Knowing she was coming into town for a visit, my mom wanted to know what this jackfruit was that I kept using in my recipes. I am happy to say that she was pleasantly surprised at what this fruit could do! So, I put a new twist on this oldie but a goodie recipe of mine for this delicious vegan jackfruit mexican soup. Give it a try and let me know how it turns out for you!
I hope you did something fun this Sunday!
Ingredients
1 can jackfruit in brine (rinsed)
2 tbsp. taco seasoning
1 can black beans (rinsed)
1/4 cup water
1 can diced tomatoes with chiles
2 cups frozen corn
3 tbsp. minced garlic
1 yellow onion (diced)
2 cups No Chicken Better than Bouillion
3 cups water
2 tbsp. fresh cilantro
1/2 tsp. black smokehouse pepper
1/2 tsp. cayenne pepper
1 tsp. chili powder
1 tbsp. cumin
1 tsp. coriander
1 tsp. smoked paprika
1 green onion (diced)
5 red potatoes (diced small)
Olive oil
Directions
In a large cooking pot, heat about 1 tbsp. of olive oil on high heat. Saute the onions and the garlic. Cook for a few minutes and then reduce the heat. Add the potatoes, frozen corn, black beans, and the can of diced tomatoes. Stir and simmer on medium-low.
In a medium sized pan, add about 1 tbsp. olive oil on high heat. Add the jackfruit and saute, breaking the jackfruit apart as it cooks. Cover and stir frequently. Begin breaking apart the jackfruit.
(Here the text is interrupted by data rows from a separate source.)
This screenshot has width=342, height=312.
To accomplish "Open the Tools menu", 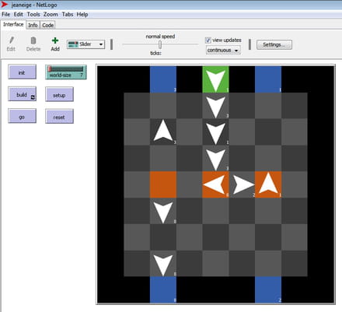I will 33,15.
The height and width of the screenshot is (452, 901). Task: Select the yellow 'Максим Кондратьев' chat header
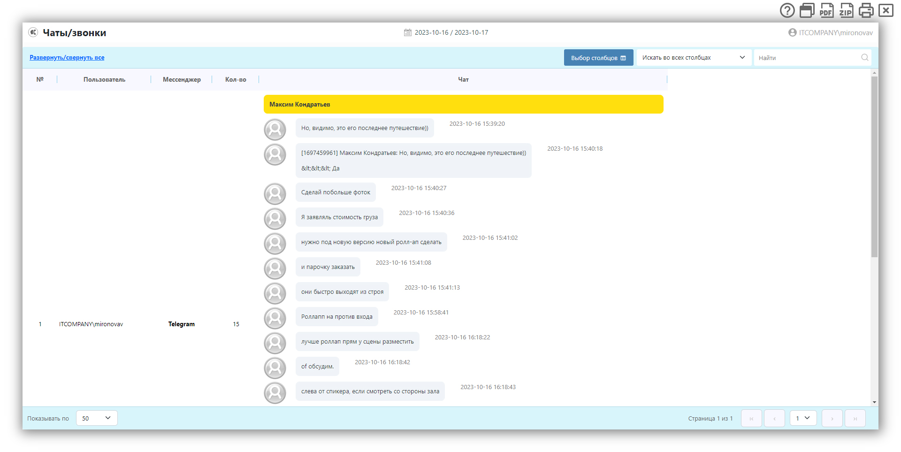tap(463, 104)
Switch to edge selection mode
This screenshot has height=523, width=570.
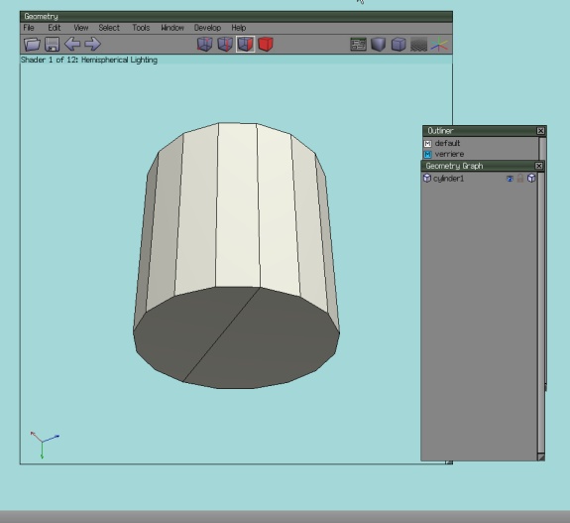coord(225,44)
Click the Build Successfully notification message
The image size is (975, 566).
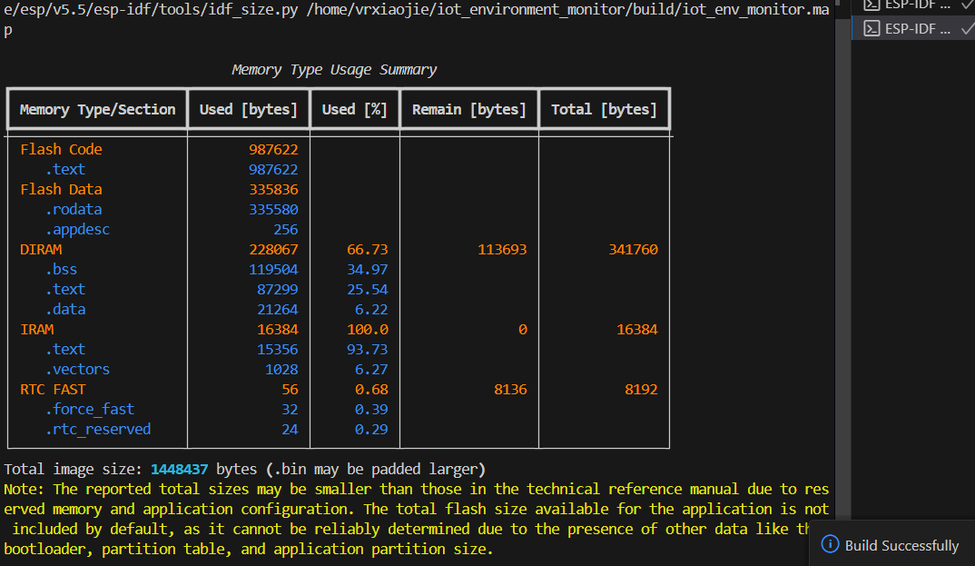(901, 545)
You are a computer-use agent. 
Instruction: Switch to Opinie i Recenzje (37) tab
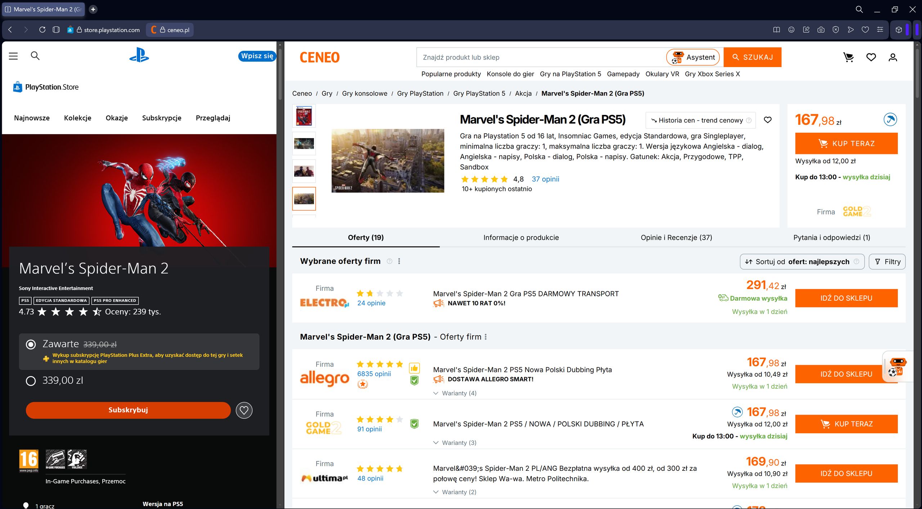(676, 238)
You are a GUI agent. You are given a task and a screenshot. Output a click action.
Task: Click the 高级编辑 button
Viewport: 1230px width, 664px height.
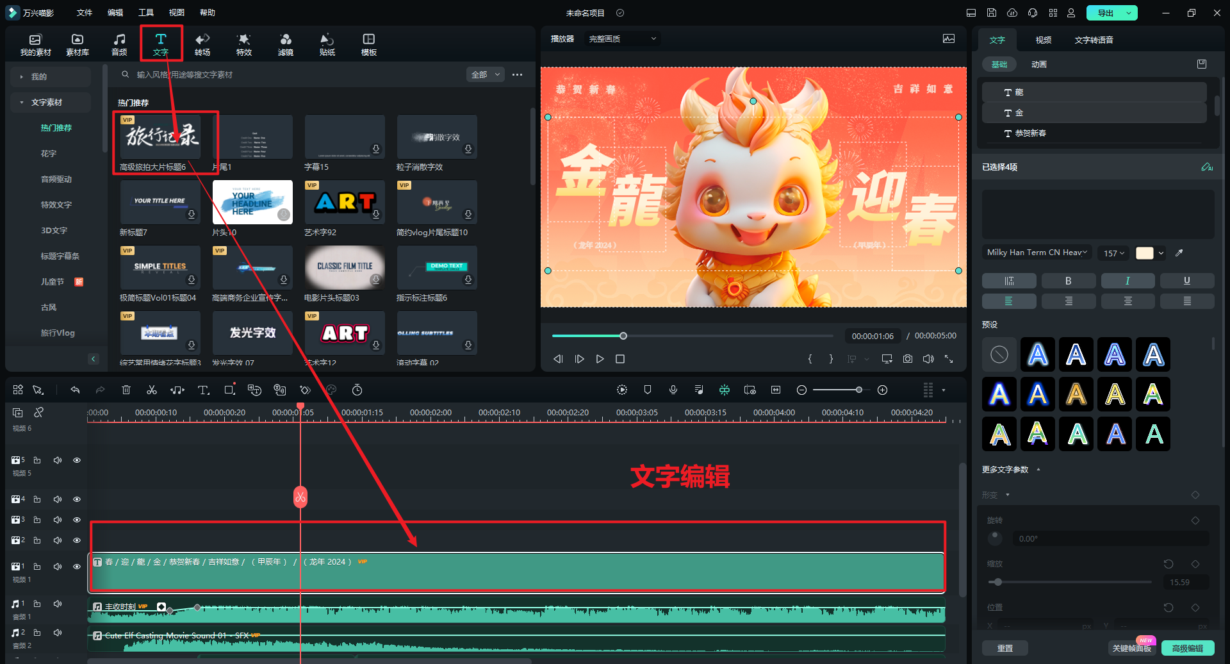pyautogui.click(x=1187, y=648)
In the large pot, add the black smokehouse pepper, cayenne pepper, chili powder, cumin, coriander, smoked paprika and green onion. Stir well.
After jackfruit has broken down into a shredded meat-like texture, add the taco seasoning along with 1/4 cup water and stir. Cover and cook on medium heat for about 5 minutes. Remove from pan and add to the large pot and stir well.
Add the 3 cups water and the broth to the pot and stir. Simmer on low for 30 minutes. Stir in the cilantro and serve warm. Enjoy!